NixOS is a Linux distribution built around the Nix package manager, taking its reproducible-build principles to their logical conclusion: the entire operating system is described by a single declarative configuration file, and every state of the system (packages installed, services running, kernel version) is reproducible from that configuration. Rolling back to a previous system state is as easy as selecting an older generation at the bootloader.
NixOS makes several radical choices:
- Packages live in
/nix/store/<hash>-name-version/, never in/usr/binor/usr/lib. Binaries are symlinked into user profiles or service environments. - System configuration lives in
/etc/nixos/configuration.nixas a single declarative file in the Nix expression language. nixos-rebuild switchapplies changes atomically; failures roll back automatically.- Multiple versions of the same package coexist without conflict.

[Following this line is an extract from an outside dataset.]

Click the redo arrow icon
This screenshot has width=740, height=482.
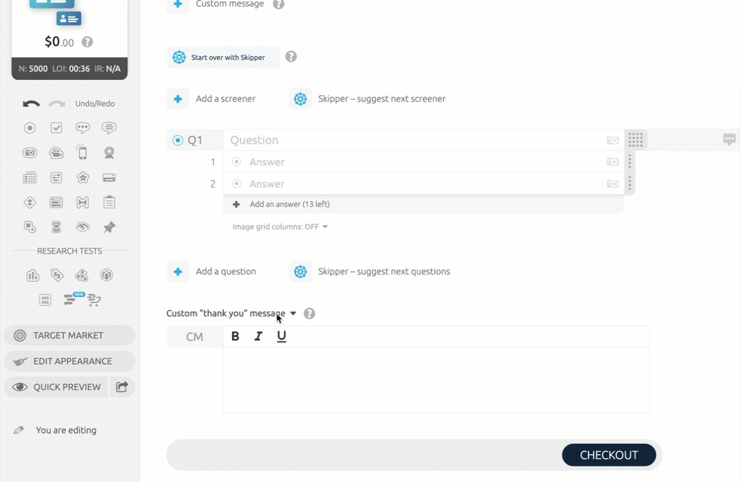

# /etc/nixos/configuration.nix excerpt
{ config, pkgs, ... }: {
environment.systemPackages = with pkgs; [ vim git htop ];
services.nginx.enable = true;
networking.firewall.allowedTCPPorts = [ 80 443 ];
}
The payoff is reproducibility: if your Nix configuration builds on one machine, it builds the same way on another. The cost is a steep learning curve—Nix's language and mental model are genuinely different. NixOS attracts users who value reproducibility highly: research computing, immutable infrastructure, developer environments.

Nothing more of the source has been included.